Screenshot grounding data

==============================

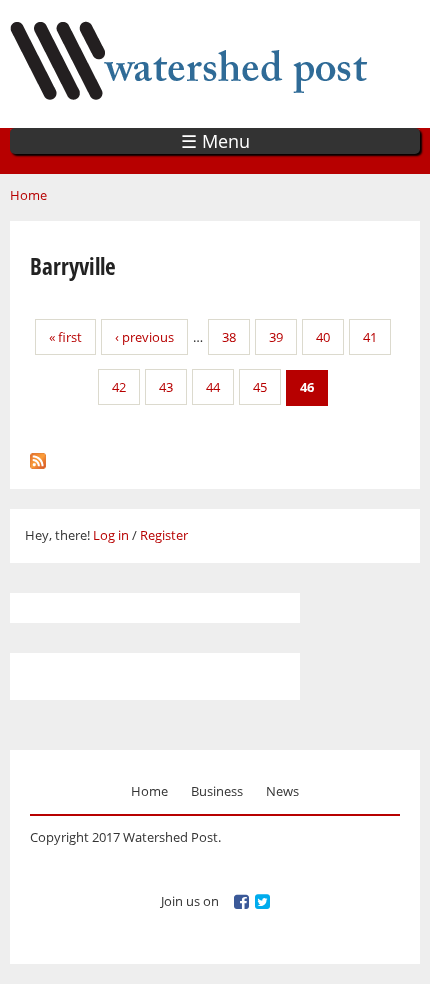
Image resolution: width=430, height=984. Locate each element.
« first (65, 337)
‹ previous (144, 337)
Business (217, 791)
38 (229, 337)
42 (119, 387)
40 (323, 337)
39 (276, 337)
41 (370, 337)
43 (166, 387)
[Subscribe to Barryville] (38, 456)
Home (28, 195)
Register (164, 535)
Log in (111, 535)
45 (260, 387)
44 (213, 387)
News (282, 791)
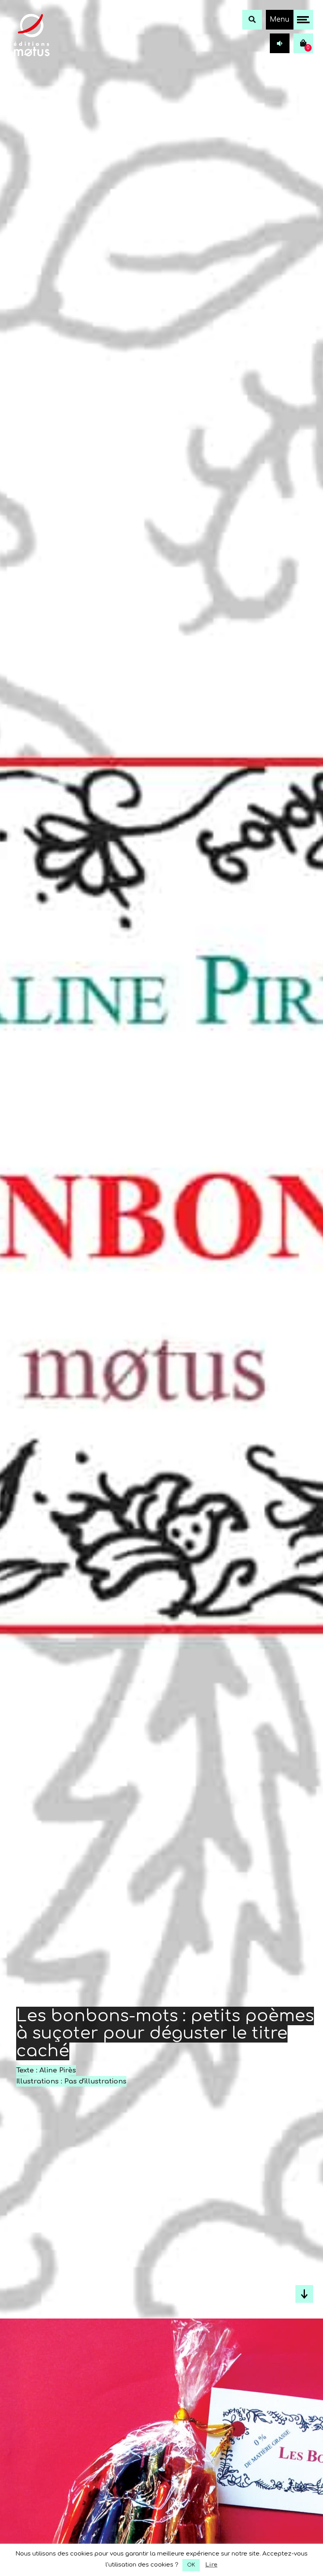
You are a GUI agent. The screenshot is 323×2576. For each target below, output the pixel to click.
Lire (211, 2564)
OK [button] (191, 2565)
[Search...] (252, 20)
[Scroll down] (304, 2294)
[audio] (280, 43)
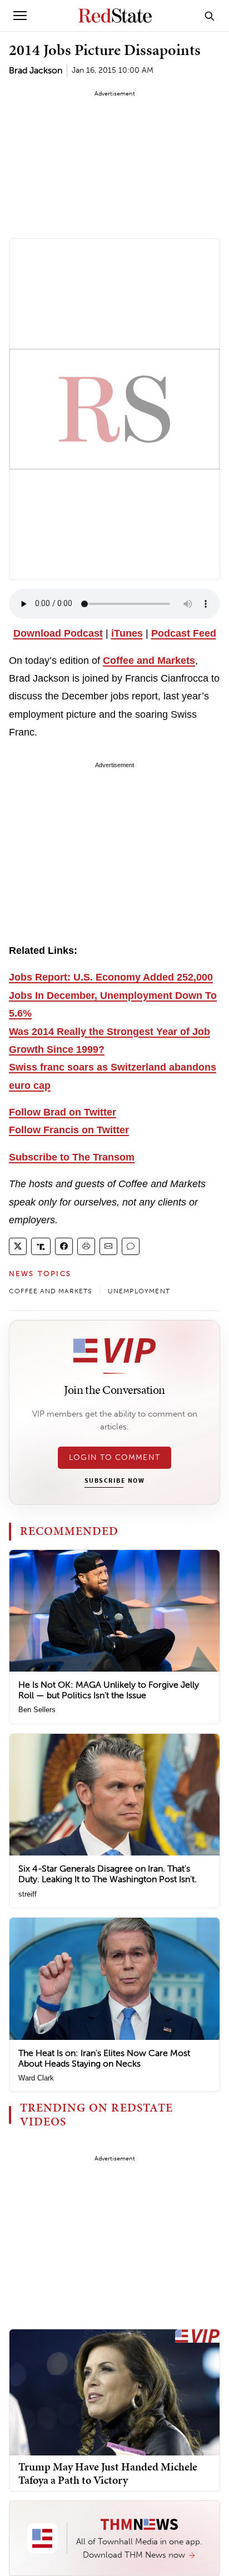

==============================

Task details: From the records above, quote only the lines running from the line with "previous (144, 337)" to the line with "News (282, 791)", both lines included.

Answer for this exercise:
‹ previous (144, 337)
Business (217, 791)
38 (229, 337)
42 (119, 387)
40 (323, 337)
39 (276, 337)
41 (370, 337)
43 (166, 387)
[Subscribe to Barryville] (38, 456)
Home (28, 195)
Register (164, 535)
Log in (111, 535)
45 (260, 387)
44 (213, 387)
News (282, 791)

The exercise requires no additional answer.